Бачко подразумевал, что Немецкий орден поработил местное, языческое население, не приемля их религию. Сам Бачко не видит разницы между язычеством и христианством, но, если судить по лексике, он больше симпатизирует носителям языческого культа. Точно так же в 1822 году Г. Луден говорил в своей «Всемирной истории» о «гордыне, своенравии и презрении к людям», свойственных рыцарям ордена.
Негативная оценка ордена сохранилась и тогда, когда в 1772 году по разделу Польши[69] бывшие орденские владения, с 1466 года входившие в Польское королевство, отошли к Пруссии. В XIX веке, а порой и в наши дни, это толкуют так, будто восстановилось былое положение, подобно тому, как Фридрих Великий мыслил себя преемником верховного магистра и требовал пересмотра Второго Торуньского мира. Однако разделы Польши решались в кабинетах политиков, и прусский король выбирал лучшую, на его взгляд, из имевшихся в его распоряжении земель. Исторические реминисценции были здесь ни причем.
Понятно, что прусский режим обращался с реликтами времени ордена, замками, о которых говорил Л. фон Бачко, и практично, и грубо. Одни были снесены, другие уцелели лишь потому, что превратить такой замок в зернохранилище казалось дешевле, чем его разрушить. Так было с Мариенбургом, который в то время основательно перестраивался, то есть, мы бы сказали, уродовался. Замку грозил снос.
И если до этого не дошло, то по чистой случайности, а также по причине стремительно и кардинально изменившихся представлений о Средневековье, массового интереса к нему на рубеже XVIII–XIX веков. В Пруссии, как и во всей Германии, наступила эпоха Наполеона, эпоха чужеземного владычества и борьбы с ним — освободительная война.
Средневековые крестоносцы теперь не казались спесивыми и жестокими, но даже служили образцом, причем не только военным. Государство ордена получило положительную оценку еще и потому, что не было одним из множества государств князей, но имело принципиальные устои, ибо виделось воплощением государственной идеи, которая равным образом была заложена и в Прусском государстве того времени. Возникло мнение, что между государственной идеей древнего государства ордена и идеей нынешнего Прусского государства было нечто общее.
Это явствует на примере ордена Железного Креста, учрежденного в 1813 году, в период освободительной войны. Железный Крест был почти полной копией символа средневекового Немецкого ордена, того черного креста, который братья ордена носили на своих плащах. Но это парадоксальное сходство, ибо Железный Крест, несмотря на то, что внешне напоминал о прошлом, был орденом Нового времени. Им награждались все отважные воины, независимо от звания, тогда как существовавший до тех пор орден, прототипом которого был символ рыцарского ордена позднего Средневековья, приберегался только для знатных офицеров.
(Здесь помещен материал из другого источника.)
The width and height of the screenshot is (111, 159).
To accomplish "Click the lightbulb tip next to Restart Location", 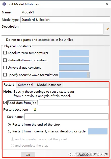I will coord(35,109).
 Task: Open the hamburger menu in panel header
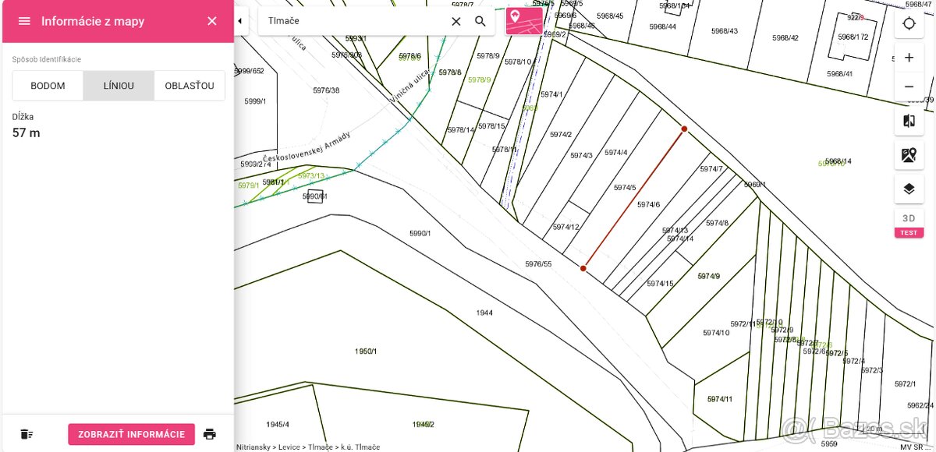[x=24, y=21]
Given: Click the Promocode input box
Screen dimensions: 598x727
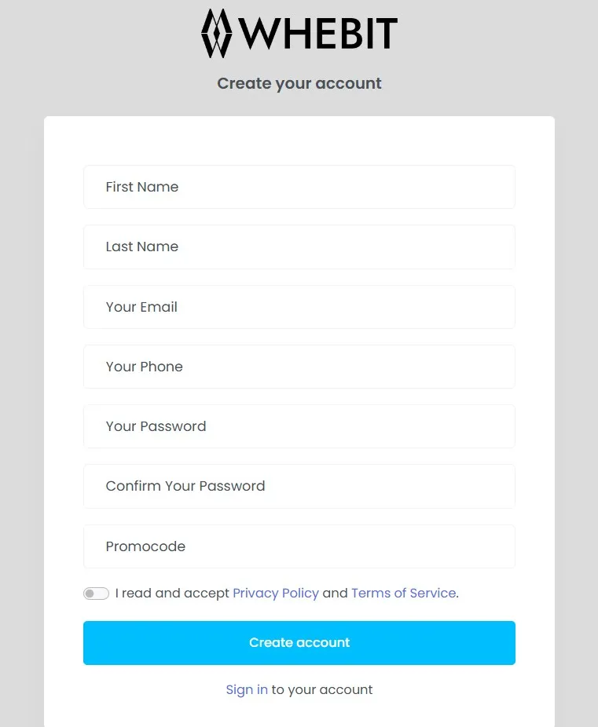Looking at the screenshot, I should coord(299,546).
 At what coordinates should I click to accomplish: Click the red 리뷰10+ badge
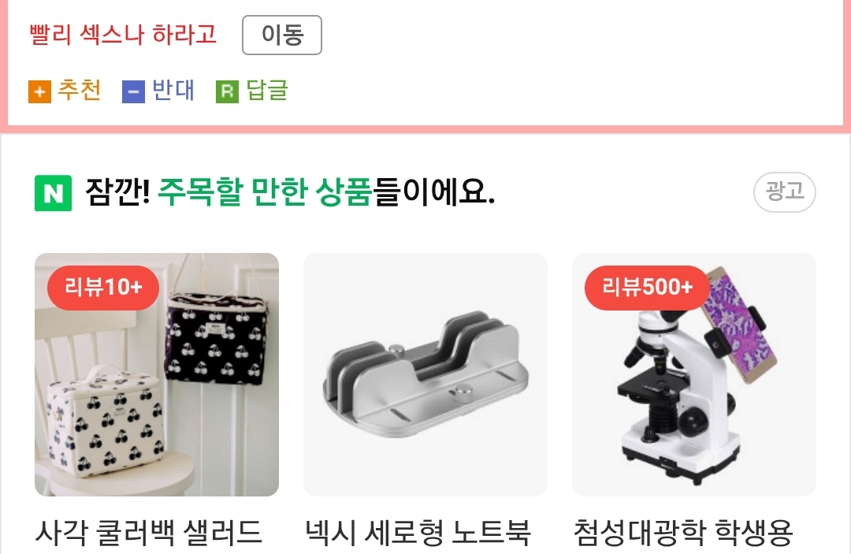103,287
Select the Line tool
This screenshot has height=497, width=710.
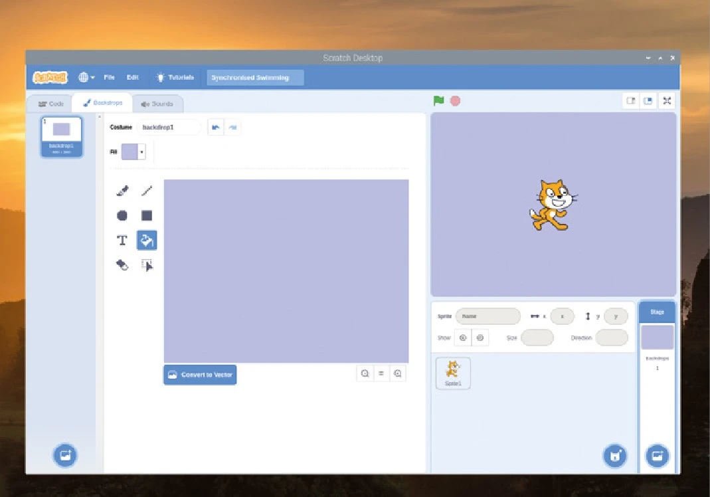click(x=147, y=191)
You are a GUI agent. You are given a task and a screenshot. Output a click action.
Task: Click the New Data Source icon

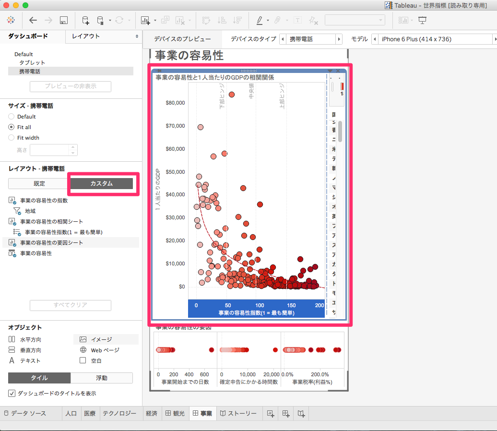click(x=84, y=20)
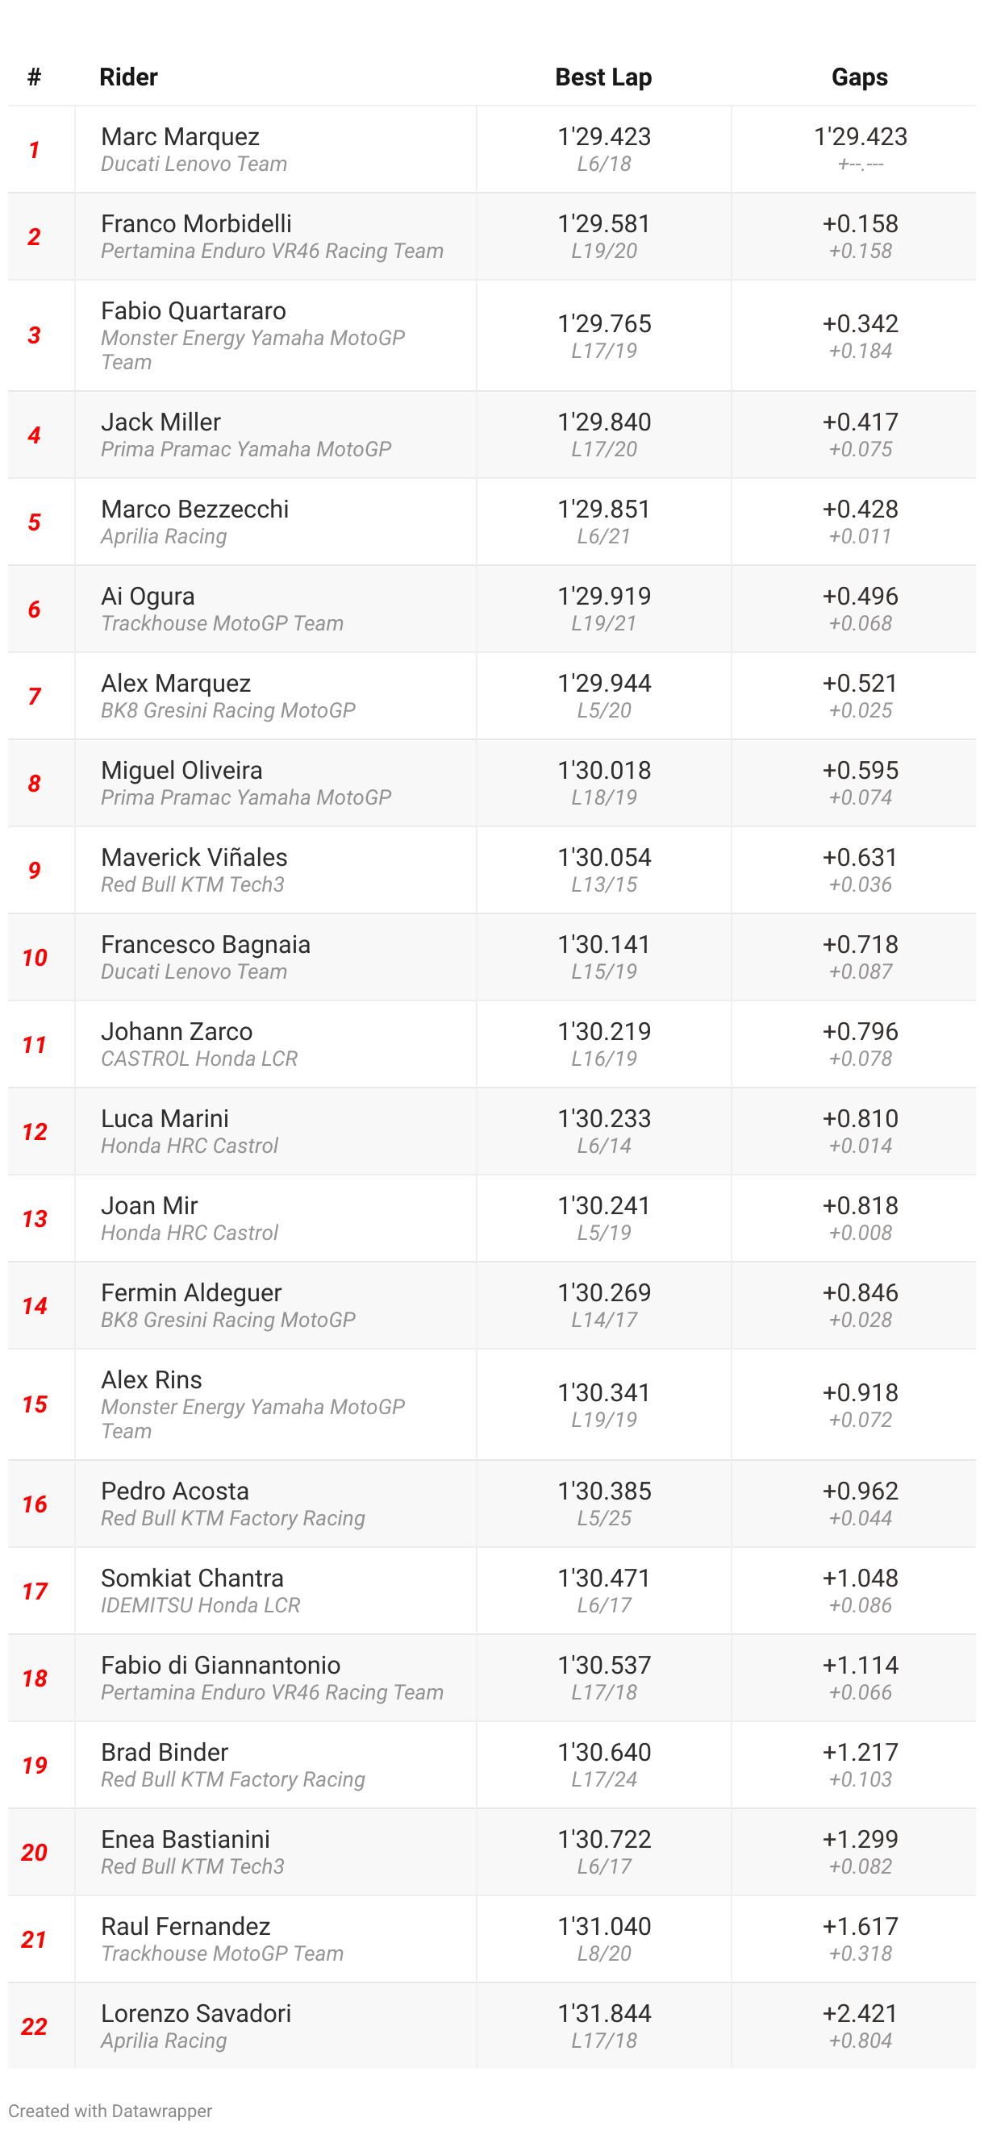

Известный поэт времени освободительной войны М. фон Шенкендорф воспел связь нового ордена с былым рыцарским орденом в стихотворении, посвященном учредителю нового ордена, королю Фридриху Вильгельму III:
Выражаясь прозой, современный прусский король, который вновь стал почитать былой орденский символ, — это новый верховный магистр, а современное Прусское государство — возобновление средневекового государства ордена.
В связи с этим в восстановленном замке Мариенбург спустя несколько лет появился витраж, на котором слева был изображен средневековый рыцарь ордена, а справа ополченец (Landsturmmann), иначе — доброволец, участвовавший в освободительной войне. Из писем тех, кому был посвящен витраж, становится ясно, что означало такое сочетание. Добровольцы 1813 года виделись преемниками рыцарей ордена, а в известном смысле их повтором на более высоком уровне, ибо пруссакам начала XIX века, в большинстве своем протестантам, претило, что средневековый рыцарь ордена был монахом.
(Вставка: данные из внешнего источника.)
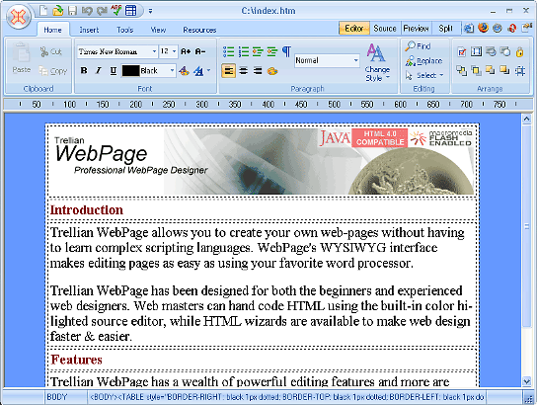
Task: Click the Replace button
Action: [x=424, y=61]
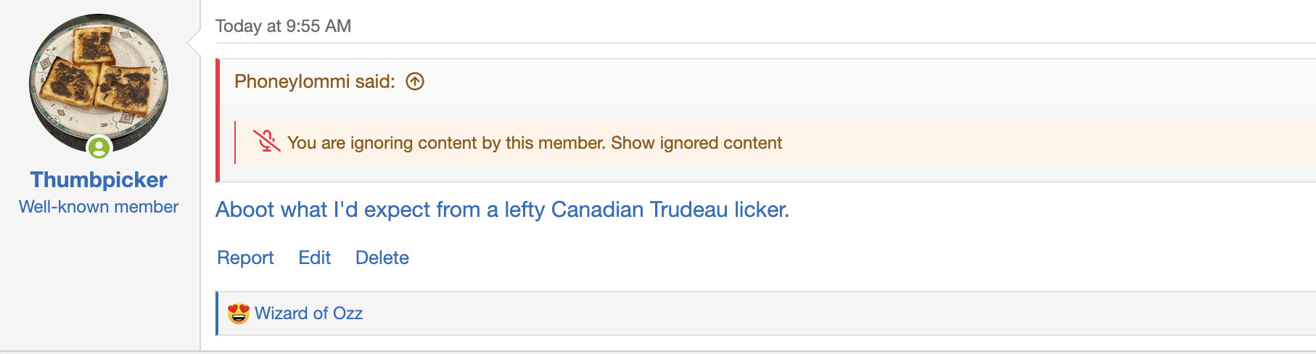Click the quote block header bar
The image size is (1316, 354).
click(x=798, y=81)
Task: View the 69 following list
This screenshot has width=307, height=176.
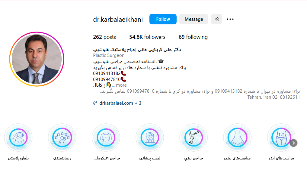Action: [x=193, y=37]
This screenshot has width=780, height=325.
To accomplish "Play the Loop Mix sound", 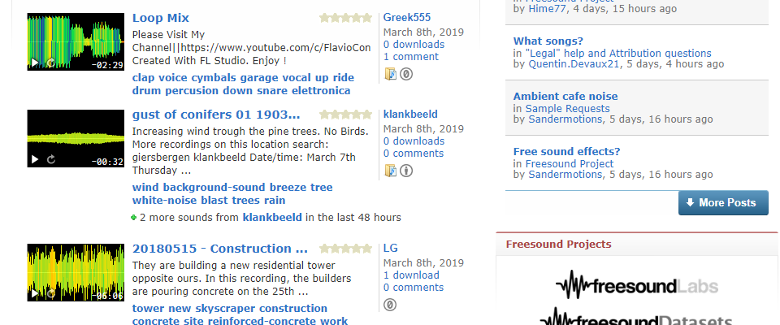I will tap(34, 63).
Новая оценка Немецкого ордена, чему свидетельством — Железный Крест, означает, что в исторической науке возник новый, живой интерес к ордену. И новым был не только он и не только положительная оценка, но и обращение к рукописным источникам.
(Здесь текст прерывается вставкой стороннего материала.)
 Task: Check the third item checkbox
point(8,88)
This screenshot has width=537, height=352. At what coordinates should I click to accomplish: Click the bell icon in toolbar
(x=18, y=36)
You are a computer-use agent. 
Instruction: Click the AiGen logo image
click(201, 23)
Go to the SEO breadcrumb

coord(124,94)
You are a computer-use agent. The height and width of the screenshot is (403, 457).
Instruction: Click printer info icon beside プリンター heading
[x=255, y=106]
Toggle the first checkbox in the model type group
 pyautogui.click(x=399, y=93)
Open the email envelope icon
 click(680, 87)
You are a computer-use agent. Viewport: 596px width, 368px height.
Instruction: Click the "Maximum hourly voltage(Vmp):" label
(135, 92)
В предшествующие десятилетия историческая наука занималась преимущественно печатными материалами, литературными источниками: хрониками, анналами и т. д. Старинные актовые материалы и грамоты изучали не столько историки, сколько правоведы. Рукописные акты воспринимались как правовые документы, и они действительно имели практическое значение. Средневековые грамоты Немецкого ордена были правовыми документами не в последнюю очередь потому, что Немецкий орден и Прусское государство все еще протестовали против секуляризации 1525 года, что подтверждали грамоты Кёнигсбергского архива. Поэтому немыслимо было отдать их в распоряжение первого встречного.
69
В 1772 г. в Петербурге была подписана конвенция о первом разделе Речи Посполитой между Россией, Пруссией и Австрией.